[PATCH net] Fix an intermittent pr_emerg warning about lo becoming free.

All of lore.kernel.org
 help / color / mirror / Atom feed

From: Krister Johansen <kjlx@templeofstupid.com>
To: davem@davemloft.net, eric.dumazet@gmail.com
Cc: netdev@vger.kernel.org
Subject: [PATCH net] Fix an intermittent pr_emerg warning about lo becoming free.
Date: Thu, 8 Jun 2017 13:12:38 -0700	[thread overview]
Message-ID: <20170608201238.GC2553@templeofstupid.com> (raw)

It looks like this:

Message from syslogd@flamingo at Apr 26 00:45:00 ...
 kernel:unregister_netdevice: waiting for lo to become free. Usage count = 4

They seem to coincide with net namespace teardown.

The message is emitted by netdev_wait_allrefs().

Forced a kdump in netdev_run_todo, but found that the refcount on the lo
device was already 0 at the time we got to the panic.

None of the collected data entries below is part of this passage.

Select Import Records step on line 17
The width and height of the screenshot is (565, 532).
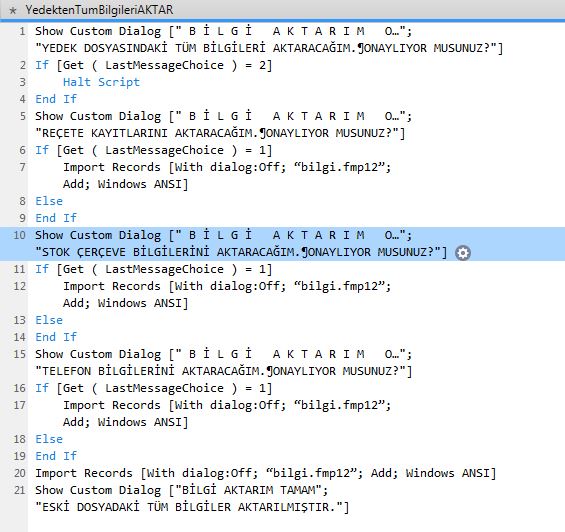(x=227, y=413)
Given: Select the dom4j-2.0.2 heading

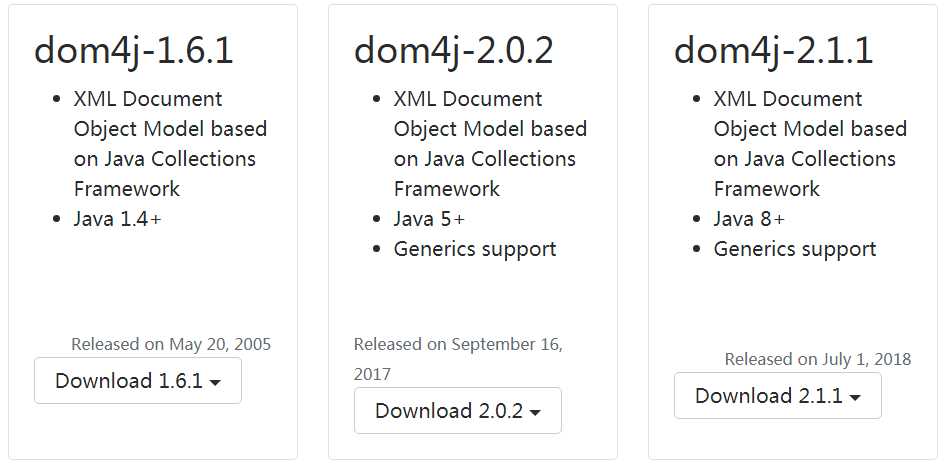Looking at the screenshot, I should (x=454, y=51).
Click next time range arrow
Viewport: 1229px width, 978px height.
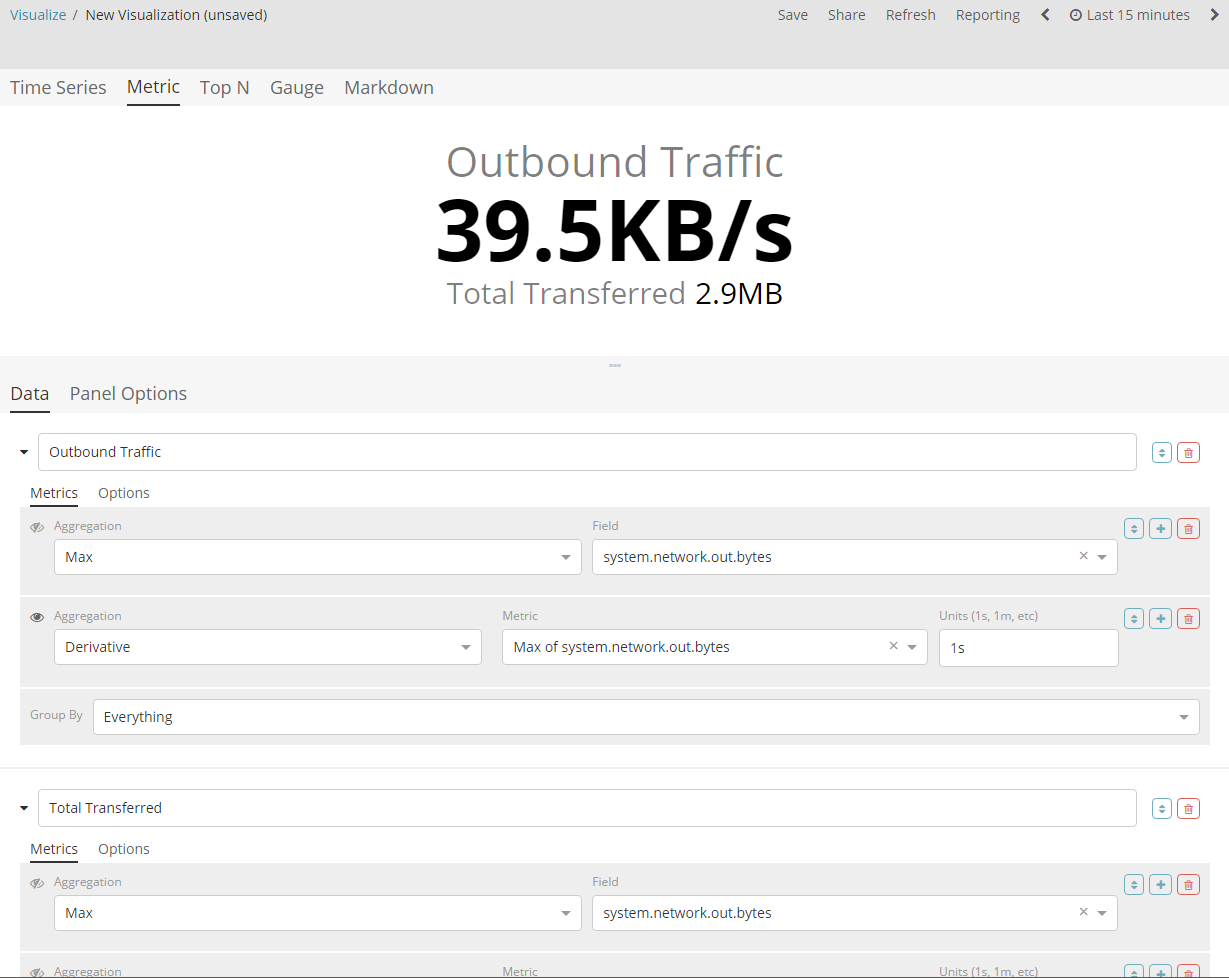pos(1214,15)
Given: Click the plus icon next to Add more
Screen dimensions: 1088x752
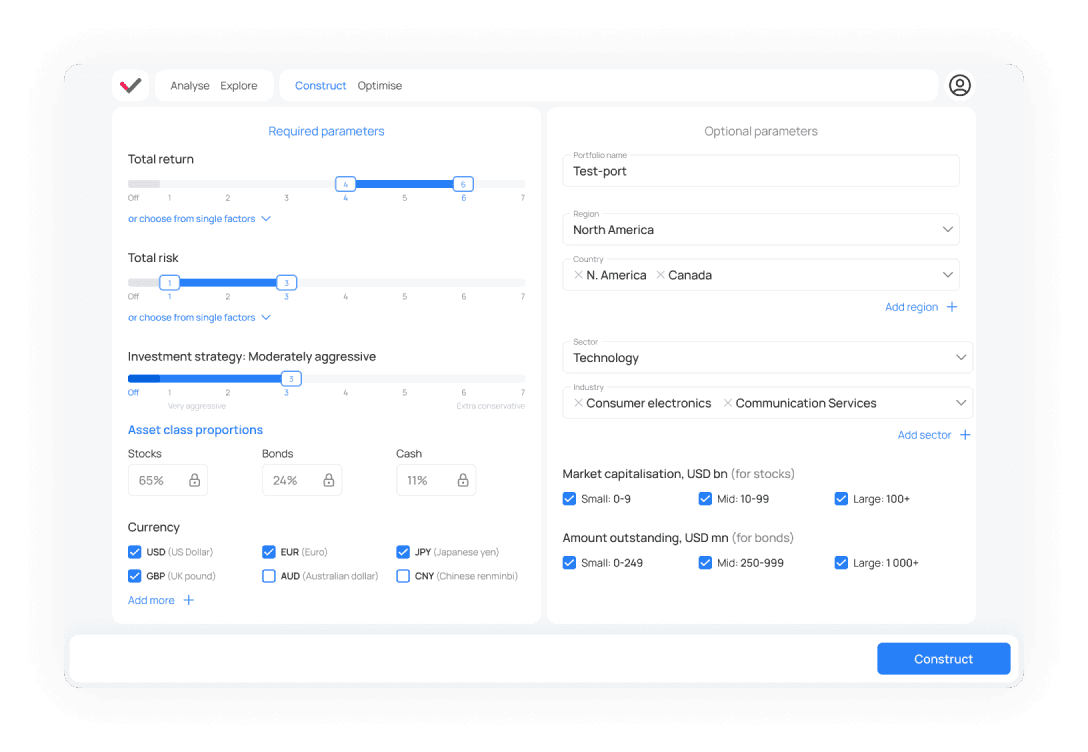Looking at the screenshot, I should click(189, 600).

Used bcc to check the blocking in netdev_run_todo.  The only places
where we're off cpu there are in the rcu_barrier() and msleep() calls.
That behavior is expected.  The msleep time coincides with the amount of
time we spend waiting for the refcount to reach zero; the rcu_barrier()
wait times are not excessive.

After looking through the list of callbacks that the netdevice notifiers
invoke in this path, it appears that the dst_dev_event is the most
interesting.  The dst_ifdown path places a hold on the loopback_dev as
part of releasing the dev associated with the original dst cache entry.
Most of our notifier callbacks are straight-forward, but this one a)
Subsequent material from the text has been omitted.